BEGIN Entries provided

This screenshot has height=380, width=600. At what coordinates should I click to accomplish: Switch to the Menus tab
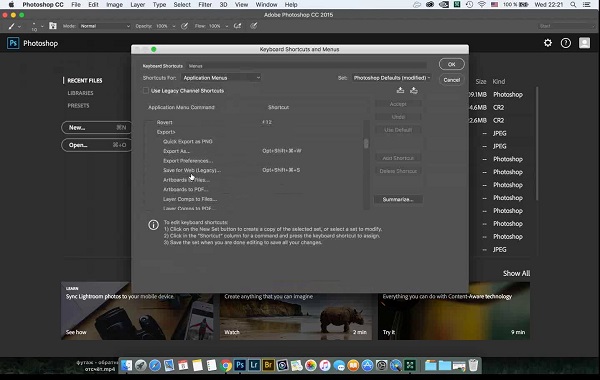[x=196, y=66]
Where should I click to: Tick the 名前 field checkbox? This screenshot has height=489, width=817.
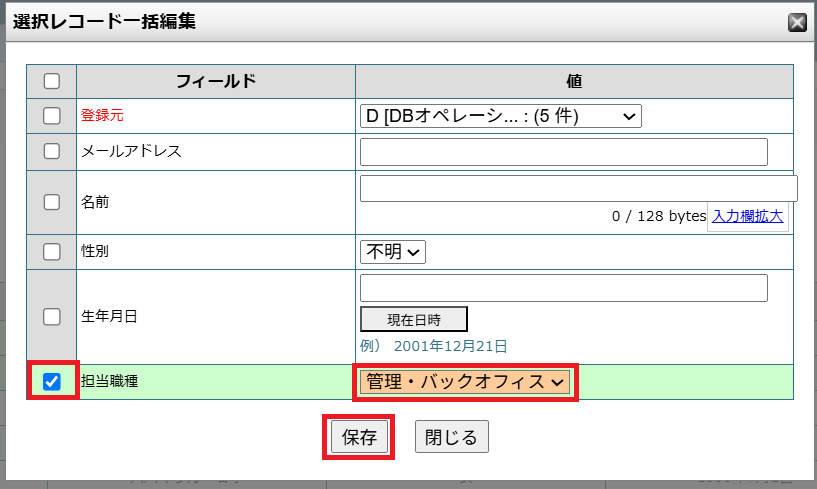(52, 201)
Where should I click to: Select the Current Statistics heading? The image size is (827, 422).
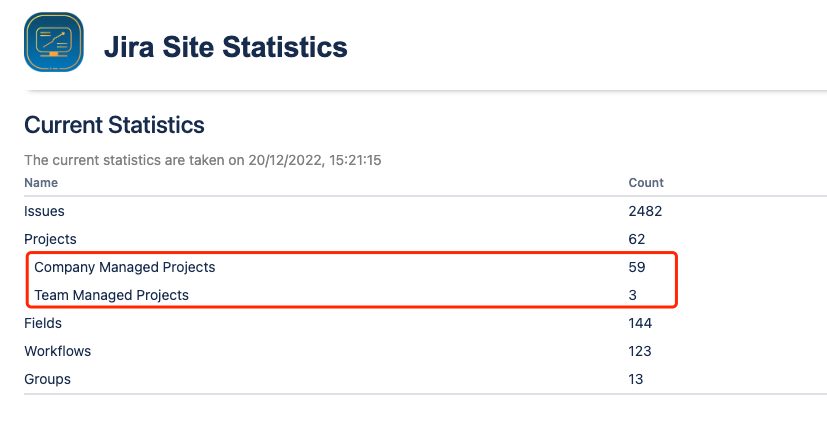[114, 125]
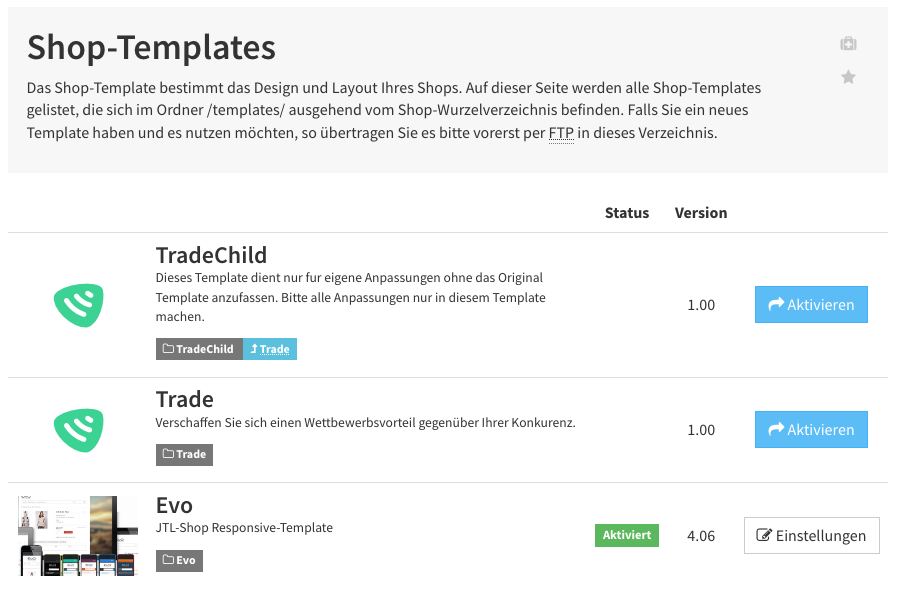This screenshot has height=609, width=897.
Task: Open Einstellungen for Evo template
Action: click(x=811, y=536)
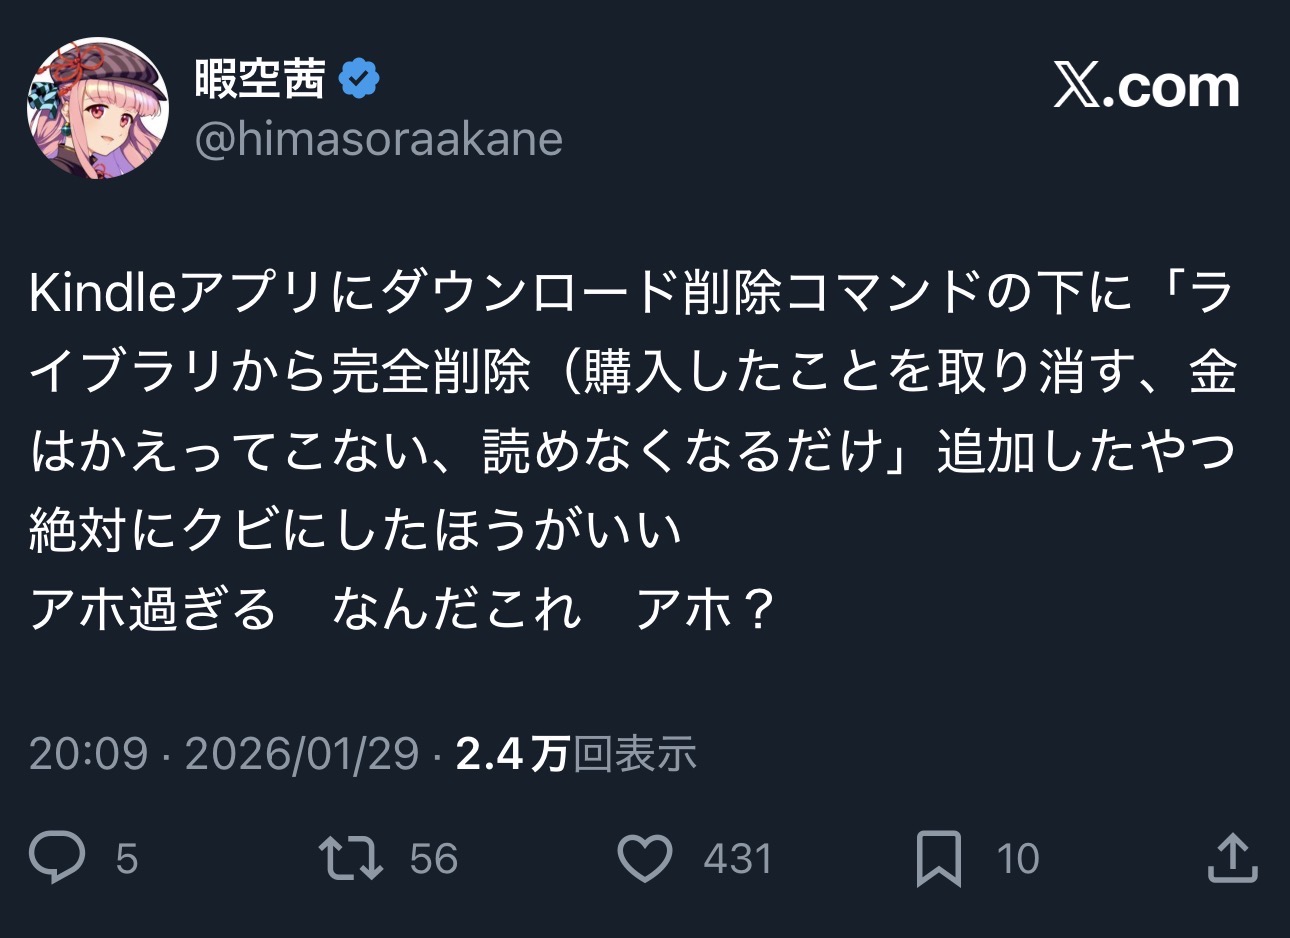Click the bookmark count number 10
Viewport: 1290px width, 938px height.
point(1017,859)
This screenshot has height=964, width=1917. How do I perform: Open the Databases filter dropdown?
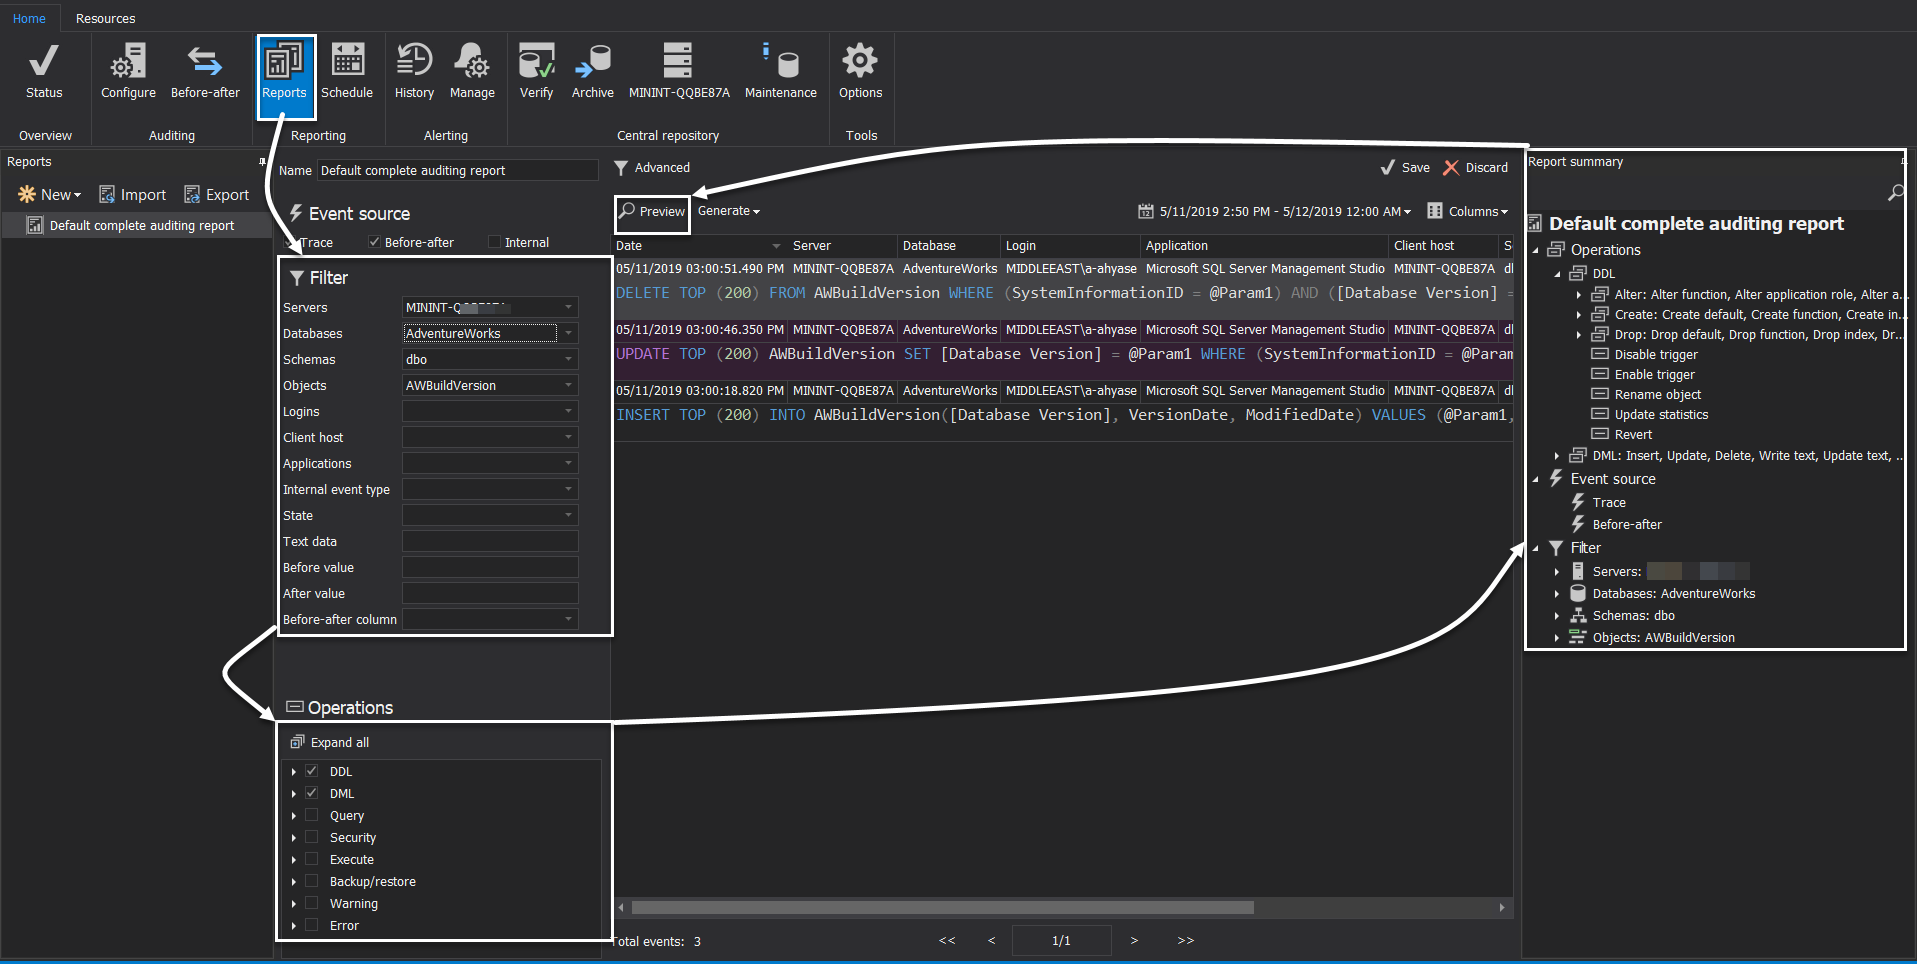(x=568, y=334)
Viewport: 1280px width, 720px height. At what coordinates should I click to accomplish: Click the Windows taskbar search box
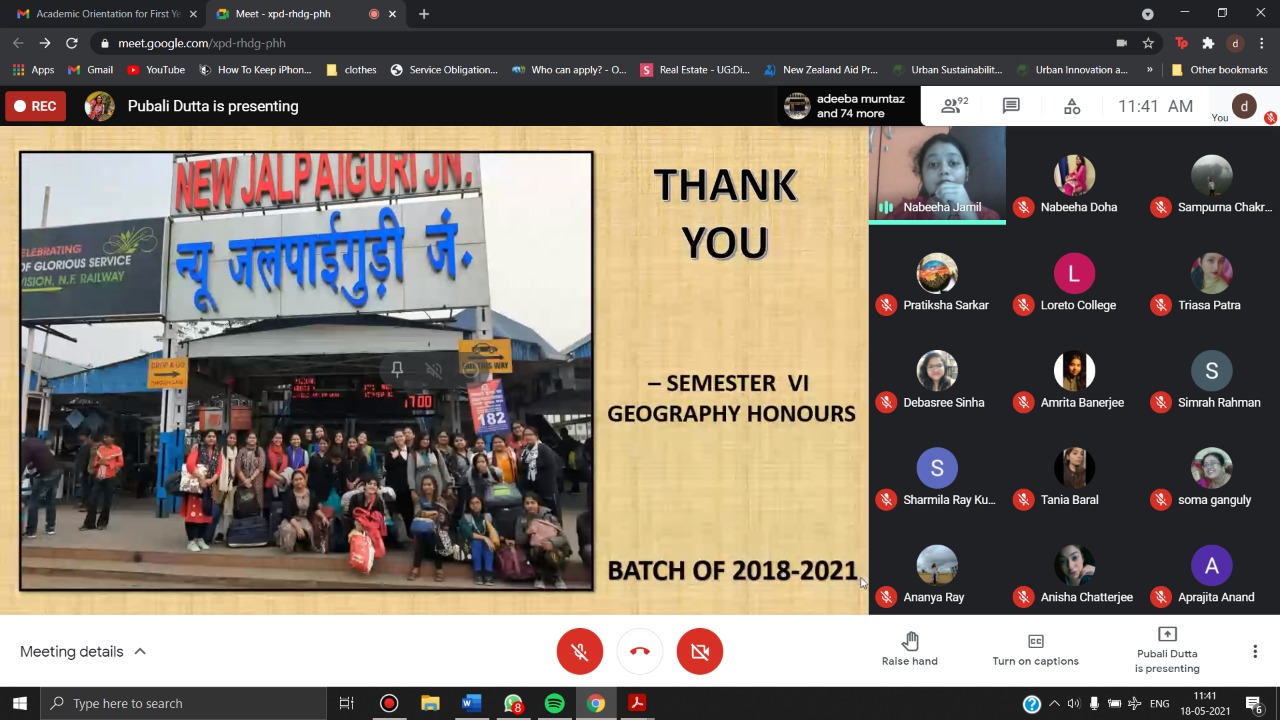(x=185, y=703)
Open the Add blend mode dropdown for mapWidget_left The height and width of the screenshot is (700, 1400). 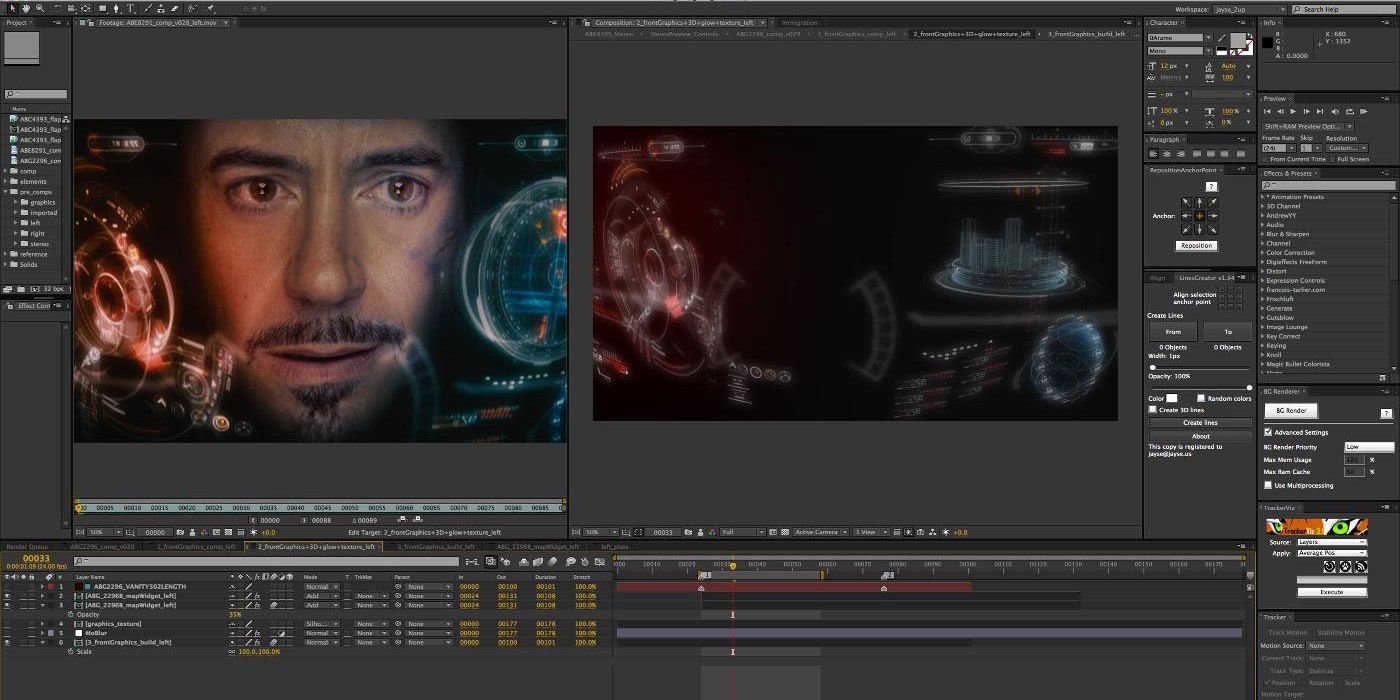click(x=320, y=596)

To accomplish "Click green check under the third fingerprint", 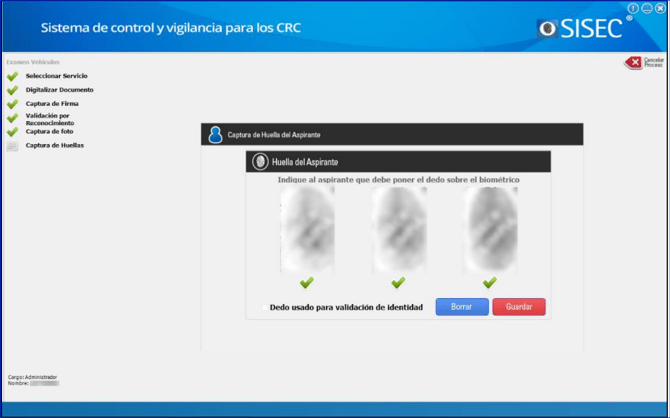I will [489, 282].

END Entries provided

**Given exercise:** Rewrite the material as a numbered list, starting at its first line and ending after the line that contains "(x=568, y=334)", with blank lines omitted and the pictures left out.

**Full solution:**
1. This screenshot has height=380, width=600. At what coordinates should I click to accomplish: Switch to the Menus tab
2. [x=196, y=66]
3. Where should I click to: Tick the 名前 field checkbox? This screenshot has height=489, width=817.
4. (52, 201)
5. Where should I click to: Select the Current Statistics heading? The image size is (827, 422).
6. [114, 125]
7. This screenshot has height=609, width=897.
8. Task: Open Einstellungen for Evo template
9. Action: click(x=811, y=536)
10. Click the bookmark count number 10
11. Viewport: 1290px width, 938px height.
12. point(1017,859)
13. This screenshot has height=964, width=1917. How do I perform: Open the Databases filter dropdown?
14. (x=568, y=334)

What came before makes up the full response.